According to United States Attorney David J. Freed, an indictment returned on August 24, 1999 alleges that Hidalgo conspired with others to distribute and possess with intent to distribute in excess of five kilograms of cocaine. Hidalgo was arrested on August 25, 1999, and, after entering an agreement with the United States to plead guilty, he was granted conditional release. At some point between October 12, 1999, and February 2000, while residing in New Jersey under supervised pre-trial release, Hidalgo removed an electronic monitoring device and absconded.
On February 22, 2000, the United States District Court for the Middle District of Pennsylvania issued an arrest warrant for Hidalgo. The United States Marshals Service took charge of the investigation to locate and apprehend Hidalgo, and, in 2016, confirmed that Hidalgo was living in the Dominican Republic. The United States Attorney’s Office for the Middle District of Pennsylvania initiated extradition procedures in conjunction with the Department of Justice Office of International Affairs and the U.S. State Department, leading to Hidalgo’s arrest by Dominican law enforcement authorities on January 17, 2019. Extradition was granted on March 25, 2019, and the U.S. Marshals returned Hidalgo to the United States where he appeared before a federal Magistrate Judge for an initial appearance on May 20, 2019.
“The U.S. Marshals are to be commended for their dogged determination in tracking this fugitive down,” said U.S. Attorney Freed. “This extradition is the result of solid police work and a refusal to give up the hunt, even twenty years later, which is exactly what we’ve come to expect from the Marshals Service.”
“The fugitive task force know no boundaries with respect to investigating fugitives who leave the United States,” said U.S. Marshal Martin J. Pane. “After being on the run for over nineteen years the arrest of Hidalgo is a testament to our dedication to ensure all who flee from justice are located and given their day in court.”
The original drug trafficking case was investigated by the U.S. Drug Enforcement Administration (DEA) and the Pennsylvania State Police. Assistant U.S. Attorney Sean A. Camoni is prosecuting the case.

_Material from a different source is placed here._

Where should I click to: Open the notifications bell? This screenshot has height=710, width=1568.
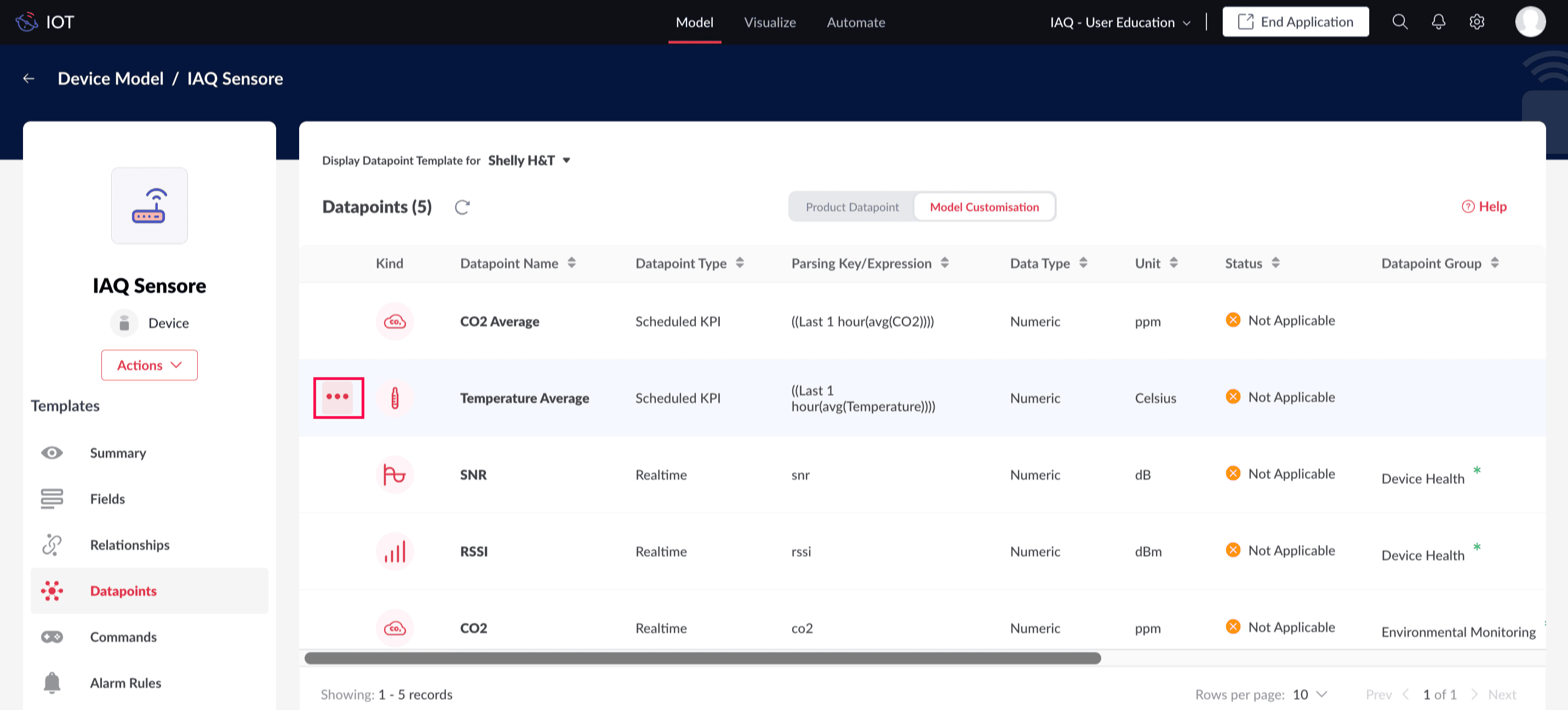[1438, 22]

This prosecution is part of an extensive investigation by the Organized Crime Drug Enforcement Task Force (OCDETF). OCDETF is a joint federal, state, and local cooperative approach to combat drug trafficking and is the nation’s primary tool for disrupting and dismantling major drug trafficking organizations, targeting national and regional level drug trafficking organizations and coordinating the necessary law enforcement entities and resources to disrupt or dismantle the targeted criminal organization and seize their assets.

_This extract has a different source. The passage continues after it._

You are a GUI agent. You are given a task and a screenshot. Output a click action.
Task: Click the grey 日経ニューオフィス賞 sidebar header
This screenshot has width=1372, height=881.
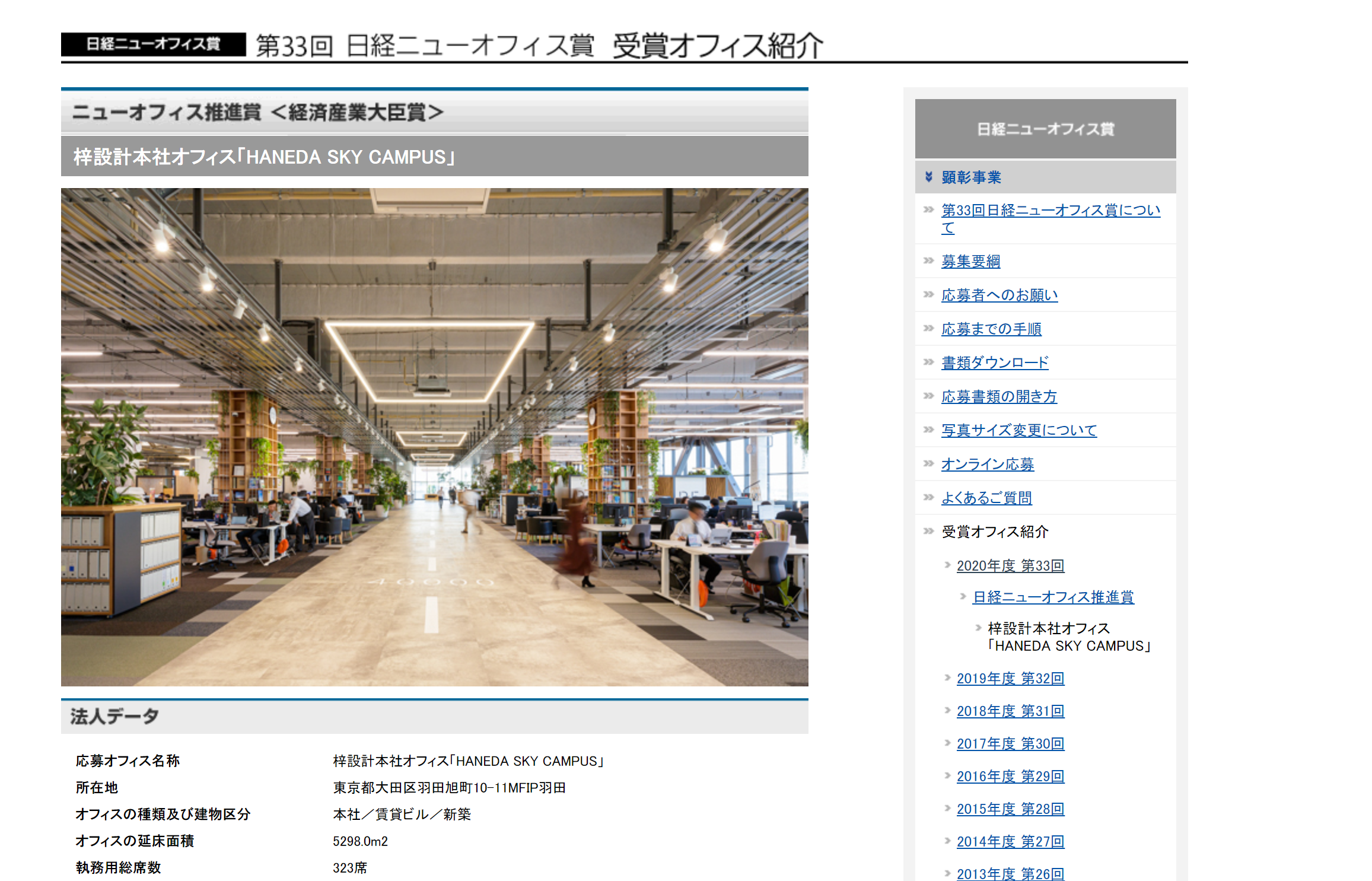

This case is part of Project Safe Neighborhoods (PSN), a program bringing together all levels of law enforcement and the communities they serve to reduce violent crime and make our neighborhoods safer for everyone. The Department of Justice reinvigorated PSN in 2017 as part of the Department’s renewed focus on targeting violent criminals, directing all U.S. Attorney’s Offices to work in partnership with federal, state, local, and tribal law enforcement and the local community to develop effective, locally-based strategies to reduce violent crime.
A sentence following a finding of guilt is imposed by the Judge after consideration of the applicable federal sentencing statutes and the Federal Sentencing Guidelines.

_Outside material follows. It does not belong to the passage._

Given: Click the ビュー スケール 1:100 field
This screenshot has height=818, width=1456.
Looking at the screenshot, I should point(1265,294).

The maximum penalty under federal law for this offense is a life term of imprisonment, a term of supervised release following imprisonment, and a fine. Under the Federal Sentencing Guidelines, the Judge is also required to consider and weigh a number of factors, including the nature, circumstances and seriousness of the offense; the history and characteristics of the defendant; and the need to punish the defendant, protect the public and provide for the defendant's educational, vocational and medical needs. For these reasons, the statutory maximum penalty for the offense is not an accurate indicator of the potential sentence for a specific defendant.